その後咳払いして何事もなかったかのように演技を再開するのは大したもんだけどさ。
そして青年の方は俺の行動を素直に解釈して一人納得していた。
「あの、それでさっきの質問の答えってもらえます?」
「あ、はい。あなたは昨日登録されたオンタマ様でしたか。確かランクは……なるほど。オンタマ様のランクであれば確かにここらのモンスターのLvでは手応えがないでしょうね。となるとおすすめできるのはこの街などはどうでしょうか。周辺に現れるモンスターはLv800前後、物足りなければ少々離れた場所に900Lvから1000Lvまでのモンスターが現れるダンジョンも存在しますからそちらへ挑戦するのもいいでしょう」
結局プレイヤーの事は無視したまま受付さんに声をかければさすがプロ。
すぐに再起動したかと思えばこちらのことを把握してテキパキとおすすめの街を教えてくれた。

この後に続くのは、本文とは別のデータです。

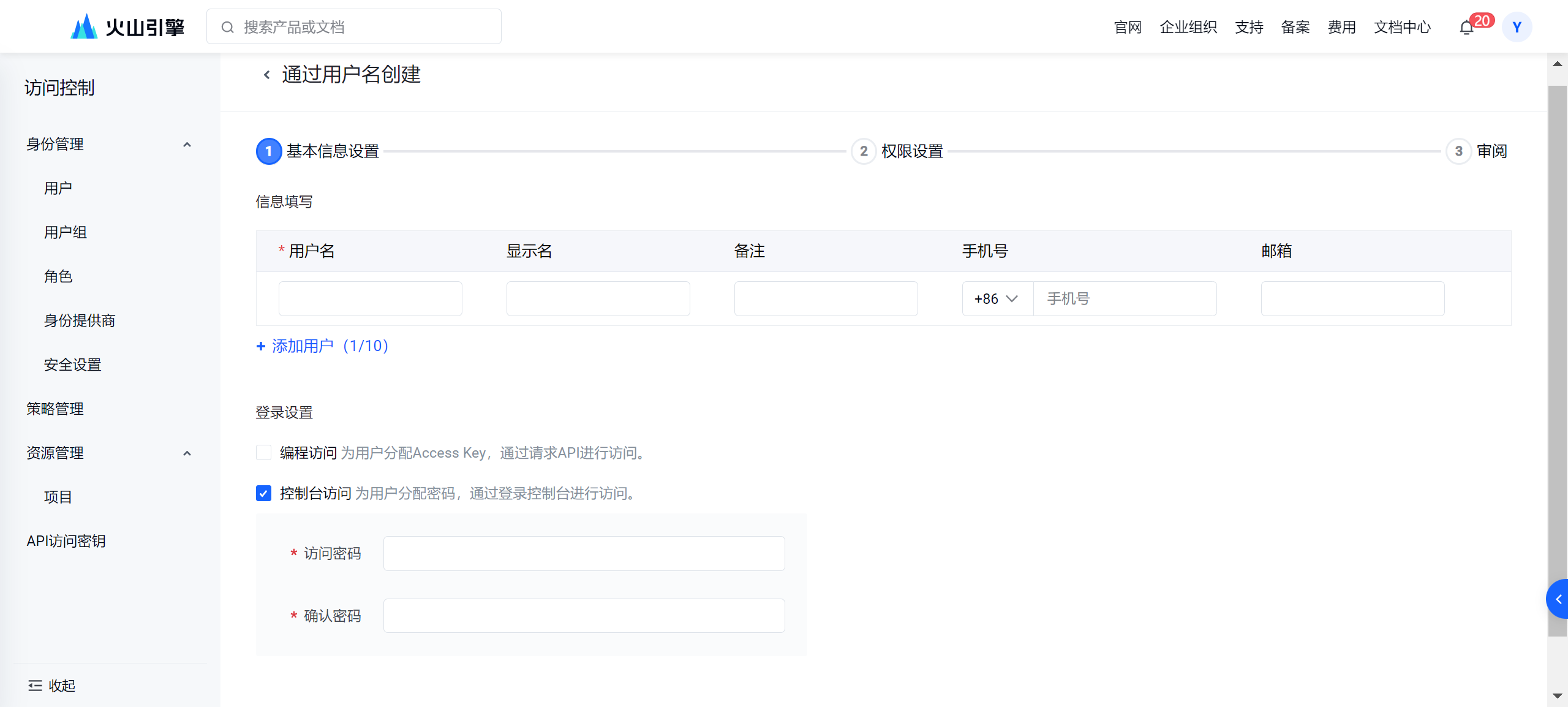Collapse the 资源管理 sidebar section

(x=187, y=453)
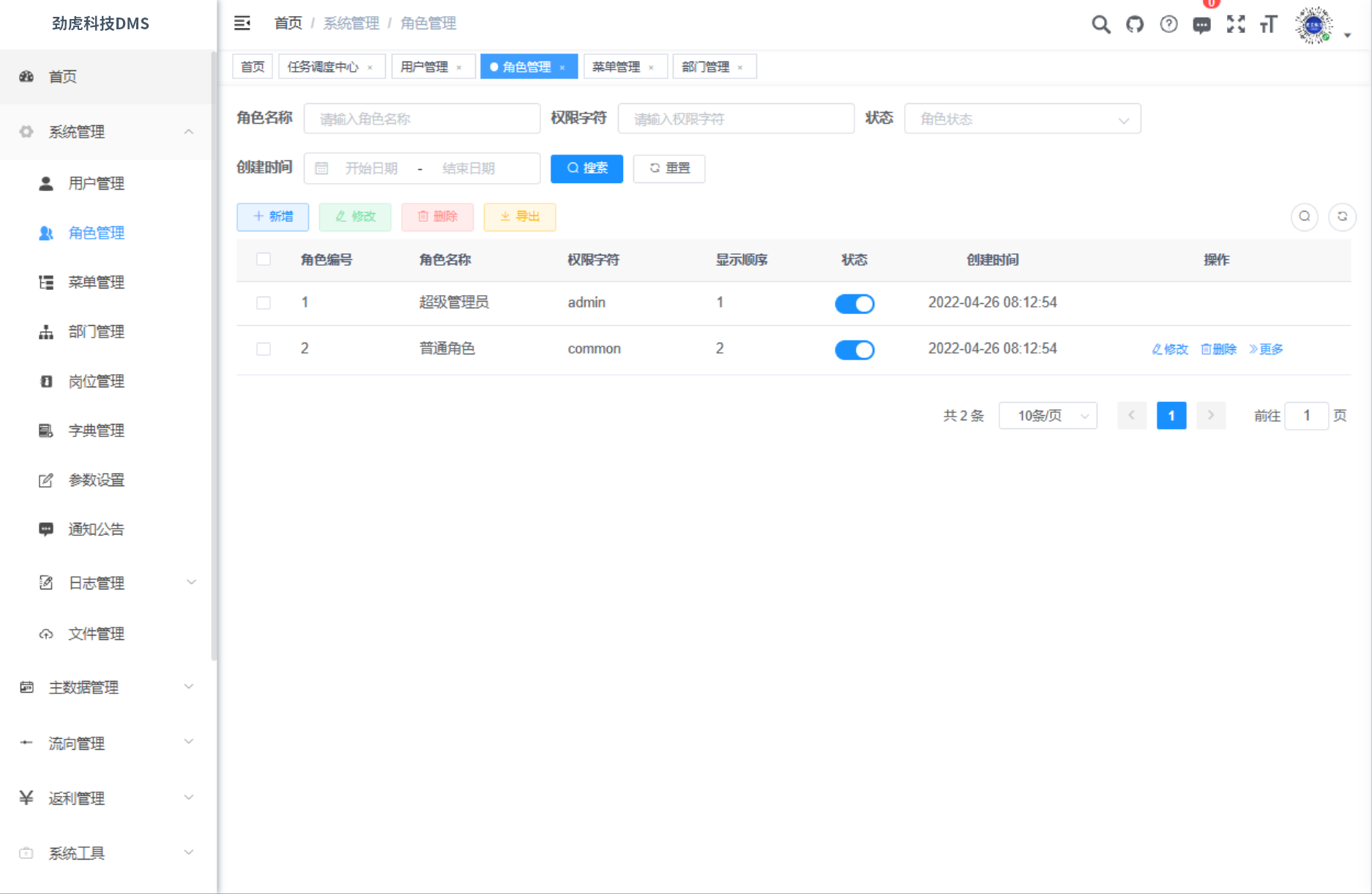Viewport: 1372px width, 894px height.
Task: Enter fullscreen mode via the expand icon
Action: [x=1236, y=24]
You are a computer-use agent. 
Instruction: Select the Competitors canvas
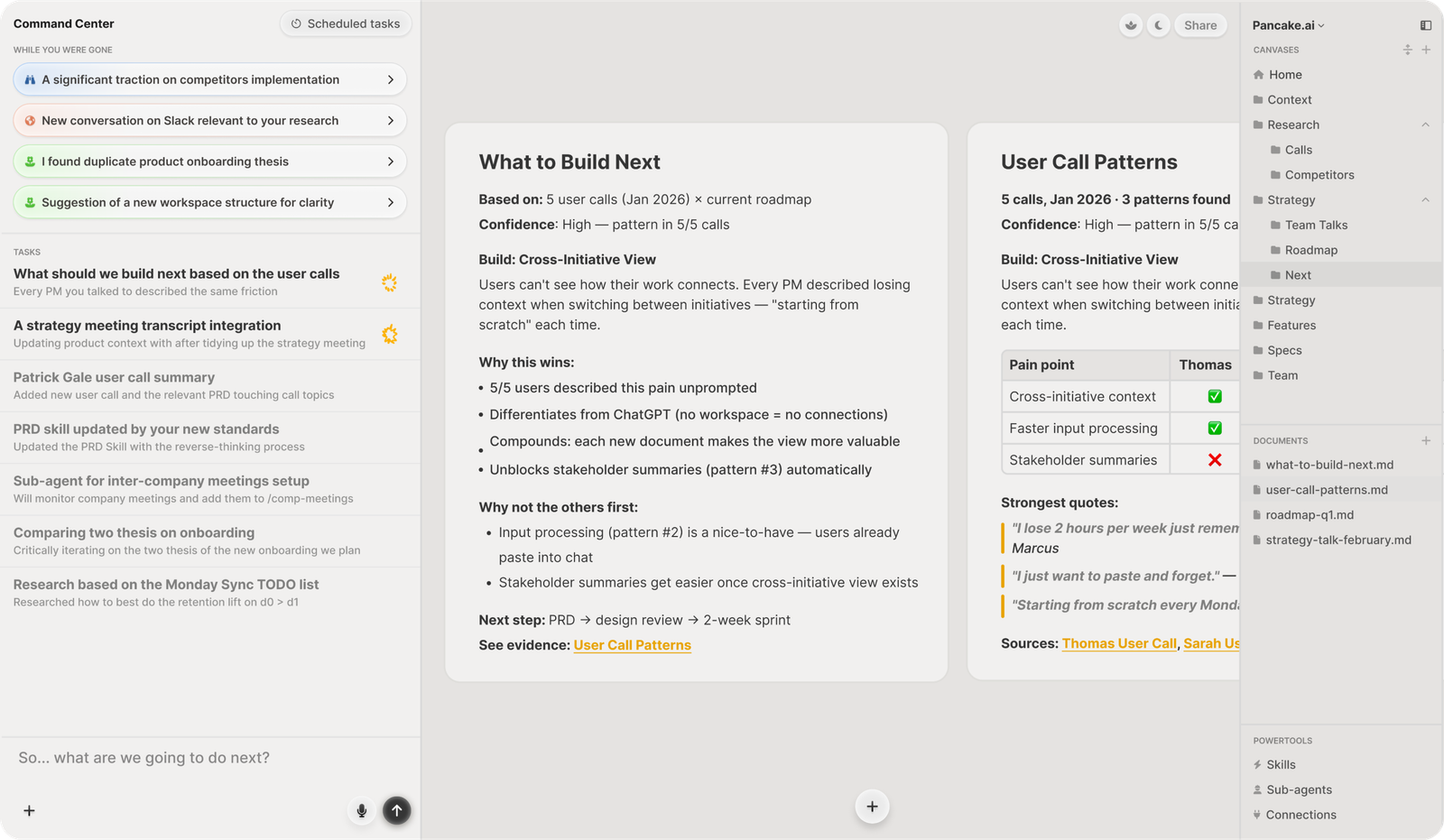[x=1319, y=174]
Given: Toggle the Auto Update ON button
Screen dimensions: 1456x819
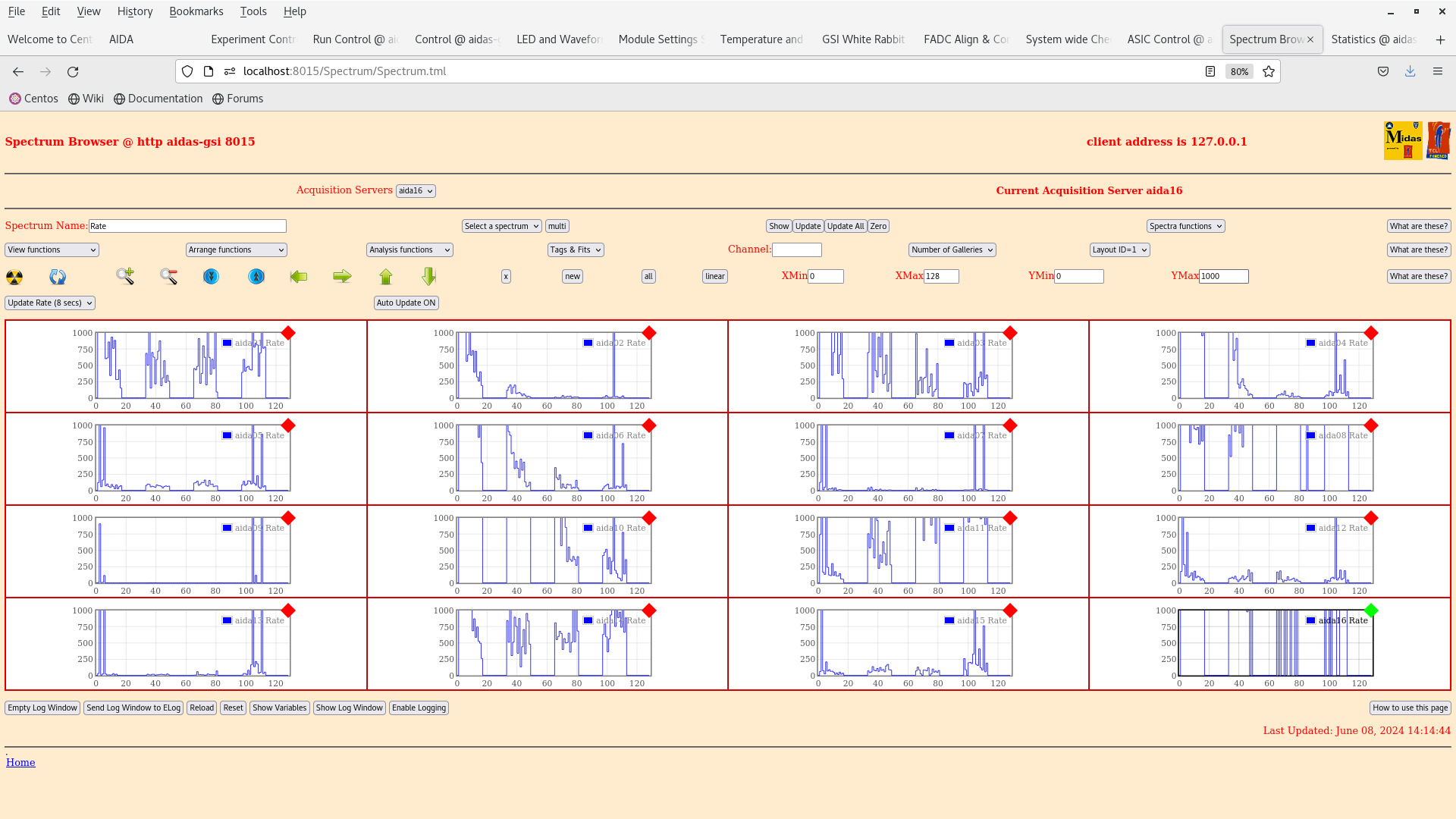Looking at the screenshot, I should point(406,303).
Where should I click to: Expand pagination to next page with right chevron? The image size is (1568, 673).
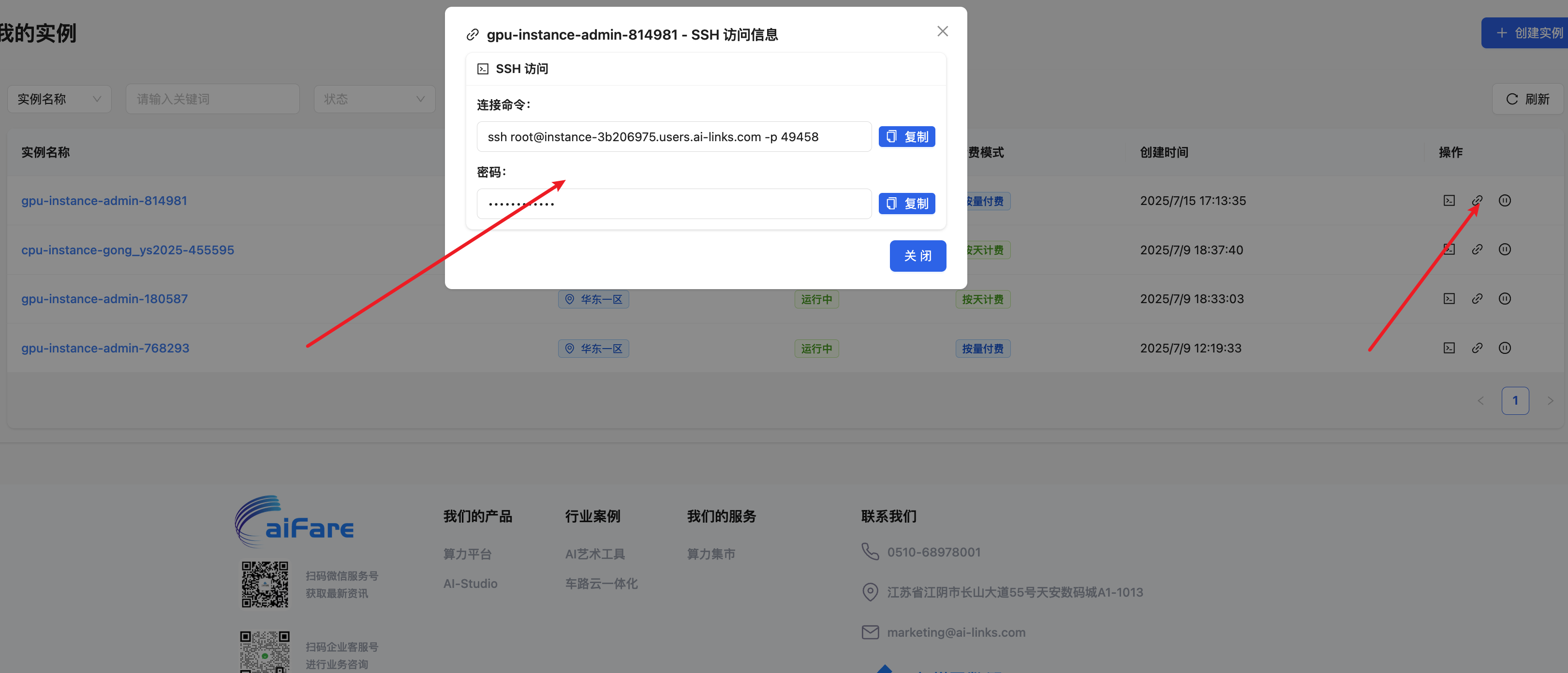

街を紹介された時にマップに街の場所と大まかな道のりだけが記入されたのでこれなら迷うこと無く街へいくことはできるだろう。
説明を聞くかぎり真竜よりも強い奴らがうじゃうじゃいるようで楽しみであり、また少々の不安もあった。
それにこうして自然な様子でLvでモンスターの強さを分けているようなことを聞いているとやはりLvというのはモンスターの強さの指標なんだなと確信出来る。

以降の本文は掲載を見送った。